A linguística, surgida entre fins do século XVIII e princípios do XIX, cujo objeto de estudo é a linguagem verbal, ou seja, a língua, não se interessa pelo que a língua deve ser, mas sim pelo que ela é, sendo assim, não estabelece juízos de valor a respeito da língua, mas sim juízos de fato: sua postura é descritiva e não prescritiva.

Portanto, a linguística, devido ao seu caráter científico, não recomenda nem proíbe este ou aquele uso da língua, mas se detém, num primeiro momento, descrever tal uso, e, num segundo, tentar explicá-lo, aonde tal abordagem deve ser neutra, objetiva e imparcial.

John Lyons, mesmo considerando a Linguística antes descritiva que normativa e fazendo distinção entre descrição e prescrição, ele não nega que exista nos estudos lingüísticos um lugar para a prescrição.

Tutor: Segundo a UNESCO seis mil idiomas do planeta estão ameaçados de desaparecer.

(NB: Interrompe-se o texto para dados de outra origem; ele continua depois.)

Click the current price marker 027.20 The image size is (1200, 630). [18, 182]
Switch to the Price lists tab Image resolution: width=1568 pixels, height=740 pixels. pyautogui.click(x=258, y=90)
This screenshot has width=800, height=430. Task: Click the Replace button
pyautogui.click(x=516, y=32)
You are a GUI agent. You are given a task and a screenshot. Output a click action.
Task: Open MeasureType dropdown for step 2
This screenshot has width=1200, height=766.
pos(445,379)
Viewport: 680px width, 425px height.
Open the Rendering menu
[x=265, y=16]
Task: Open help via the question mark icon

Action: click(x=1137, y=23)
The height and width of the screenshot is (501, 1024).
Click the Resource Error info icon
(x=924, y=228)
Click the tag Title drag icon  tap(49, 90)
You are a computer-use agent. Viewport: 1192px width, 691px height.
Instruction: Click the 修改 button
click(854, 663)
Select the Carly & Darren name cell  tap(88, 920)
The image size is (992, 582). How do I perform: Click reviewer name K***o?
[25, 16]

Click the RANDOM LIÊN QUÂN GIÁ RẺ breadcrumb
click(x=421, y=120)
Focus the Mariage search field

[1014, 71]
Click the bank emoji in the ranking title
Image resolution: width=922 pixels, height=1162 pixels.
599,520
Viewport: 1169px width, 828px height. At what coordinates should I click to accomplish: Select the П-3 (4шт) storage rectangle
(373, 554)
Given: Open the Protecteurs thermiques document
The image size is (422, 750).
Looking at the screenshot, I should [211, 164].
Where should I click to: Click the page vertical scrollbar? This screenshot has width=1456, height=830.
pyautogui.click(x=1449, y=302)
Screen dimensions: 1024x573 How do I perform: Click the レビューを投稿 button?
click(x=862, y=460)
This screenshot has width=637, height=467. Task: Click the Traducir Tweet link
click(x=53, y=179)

Então, por que uma língua deve ser preservada?

M. H. A: Sim, porque uma língua deve ser preservada? Antes de qualquer conceito toda língua tem a sua importância etnológica para o seu respectivo povo. E isto vale para qualquer povo no mundo, tanto vale para os nossos índios brasileiros como, naturalmente, vale para aqueles que são os donos da língua inglesa.

Com o processo de globalização, que se desencadeou no século XX, verificam-se várias transformações. Umas positivas, outras negativas. Uma que eu classifico como negativa, é a hegemonia da língua inglesa nos meios eletrônicos de comunicação, pois na Internet este idioma predomina na maioria dos sites, asfixiando as culturas em desenvolvimentos e, tornando assim, uma das causas para a extinção das línguas.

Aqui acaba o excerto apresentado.